00:09:49.960That was her point. Now, I'm not much of a fan of Ellen DeGeneres. I don't, I'm not, I don't really have an opinion about her one way or another.
00:09:58.060I don't watch the show. But I thought it was a good moment. And I thought it was great that she kind of stood up to defend Hart against the rage mobs.
00:10:09.320And it was good that she did it as a lesbian woman, because you would think, according to the rules of identity politics, that should sort of shut down the rage mobs.
00:10:24.000Now that because she has credibility to stand up and make this point. Well, the left apparently did not agree. They did not like that Ellen had betrayed them by refusing to join with them and grab a pitchfork and all of that.
00:10:44.540So Ellen was attacked for defending Kevin Hart. I'll give you just one example of the responses that she received.
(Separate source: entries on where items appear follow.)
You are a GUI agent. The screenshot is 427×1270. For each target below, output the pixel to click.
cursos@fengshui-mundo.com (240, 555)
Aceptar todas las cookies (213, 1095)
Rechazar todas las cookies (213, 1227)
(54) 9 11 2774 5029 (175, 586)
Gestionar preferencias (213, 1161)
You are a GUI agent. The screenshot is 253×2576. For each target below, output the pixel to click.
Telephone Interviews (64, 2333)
There was an editorial that made the rounds over the weekend, and the editorial had this title, Who Died and Made Ellen DeGeneres the Gay Pope?
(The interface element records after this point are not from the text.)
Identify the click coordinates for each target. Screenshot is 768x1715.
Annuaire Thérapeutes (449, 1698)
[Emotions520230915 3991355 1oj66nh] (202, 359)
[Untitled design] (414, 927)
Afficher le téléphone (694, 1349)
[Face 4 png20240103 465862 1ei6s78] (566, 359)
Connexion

00:10:59.040The article by someone named Drew Goines says, in part, kindness doesn't mean forgiving people who've done bad things without being sure they understand what happened and are committed to making things right.
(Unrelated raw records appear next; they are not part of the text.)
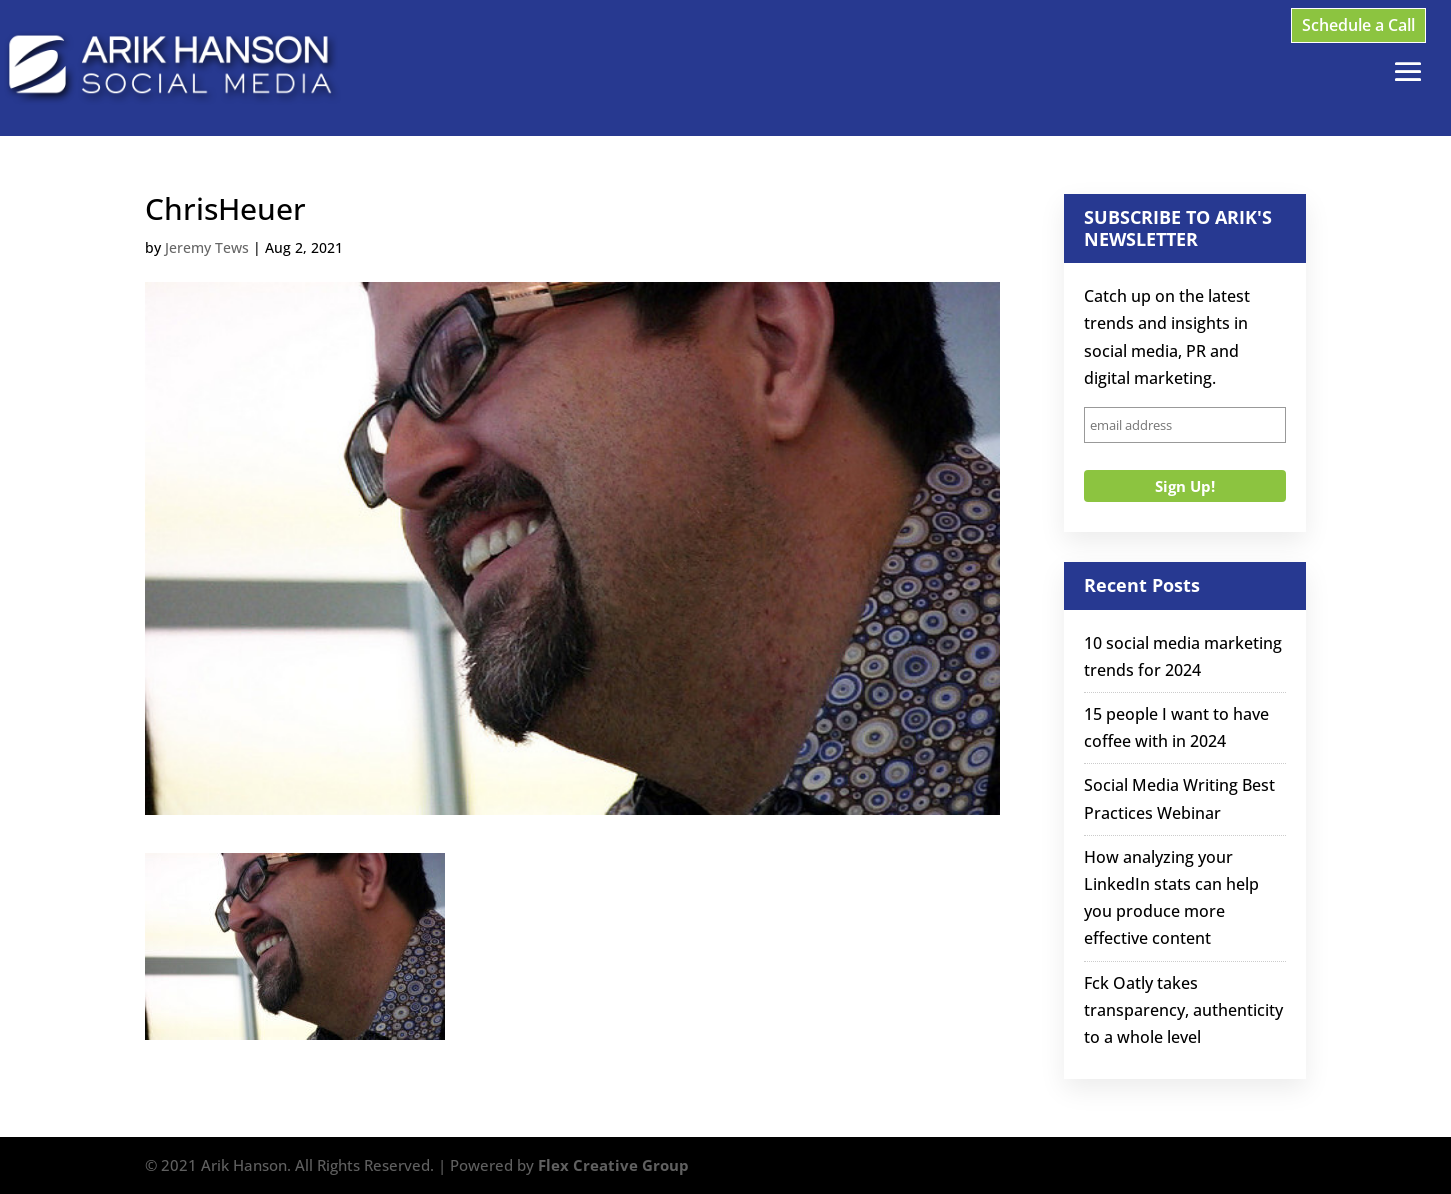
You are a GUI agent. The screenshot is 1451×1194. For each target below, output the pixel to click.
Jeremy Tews (207, 247)
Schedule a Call (1358, 25)
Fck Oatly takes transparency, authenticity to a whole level (1183, 1010)
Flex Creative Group (613, 1165)
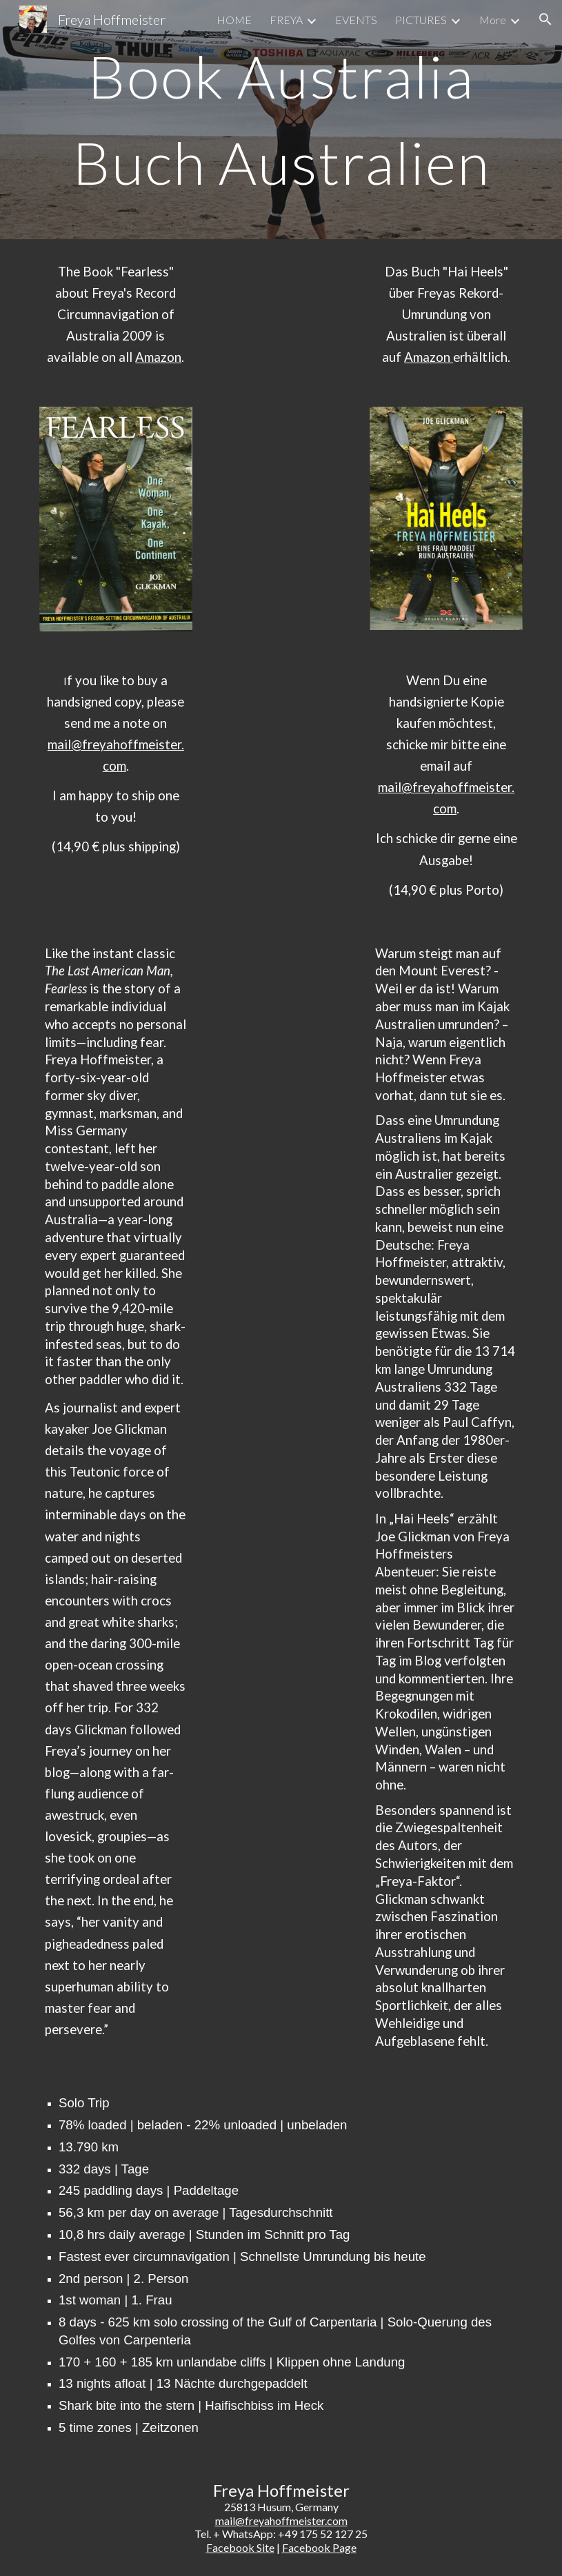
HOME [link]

00:11:17.220DeGeneres' unilateral dispensation to Hart on behalf of the LGBTQ community and her kneecapping of Hart's critics truncates that process.
00:11:26.080That's bad for all the LGBT people she claims to represent, and it's bad for Hart, who gets to skip over the part of the process where he becomes a better, more empathetic person.
00:11:36.160Hart made a half-hearted apology when he announced that he was stepping down as host, but he hasn't made any clear amends to LGBTQ people, and he certainly doesn't seem to have atoned for his words.
00:11:47.720How can he, so long as he views the criticism of his past words as, quote, slander on my name?
00:11:53.720More important, even if Hart had more fully repented, his sins are not Degeneres' to forgive.
00:12:05.140Well, then, first of all, who is the person who's allowed to forgive him if Ellen DeGeneres can't?
00:12:12.280But think about the words that are being used here.
00:12:17.860Repent, dispensation, make amends, atone.
00:12:24.920Who exactly is the one claiming to be Pope?
00:12:28.740I mean, what sort of egomaniac demands atonement rather than simply accepting the apology?
00:12:40.140What is that, what do you, what is he supposed to do, according to you, Drew Goines, and the rest of the people on the left who are upset that Ellen DeGeneres dare accept an apology from Kevin Hart?
00:12:52.620What is he supposed to do to atone himself?
00:12:55.660Does he need to go out into the wilderness for 40 days and fast?
00:12:59.380Does he need to walk down the street, you know, in, I mean, begging forgiveness?
00:13:08.720What does he need to, does he need to run through some kind of gauntlet?
00:13:13.840If somebody hurts your feelings, if someone says something that hurts your feelings, and they apologize, that's supposed to be the end of it.
00:13:23.760You're not supposed to say, well, you haven't fully repented.
00:14:27.900Who are you to demand that someone be your ally?
00:14:31.400Or that he engage in outreach and make amends?
00:14:38.200The apologies, he was, his only sin here, his, his, uh, his crime, which was not really a crime,
00:14:46.240but his crime was that he said, he, he said words seven or eight years ago that I guess hurt some people's feelings, supposedly.
00:14:54.240Um, and I don't, I don't even buy that they really hurt anyone's feelings at all.
00:14:59.940Because if anyone's feelings were hurt, they would have expressed it seven or eight years ago when he originally said it.
00:15:06.740But when you go digging something up, when you go looking for a fence, and you find it, you can't claim to really be offended.
00:15:16.180Okay, when you go searching desperately through Twitter or whatever, or combing through the archives of somebody's past, um, stand-up performances,
00:15:27.380looking for something offensive, you're, you obviously want to find it.
00:15:33.300And so when you find it, you can't say, oh my gosh, my feelings are so hurt.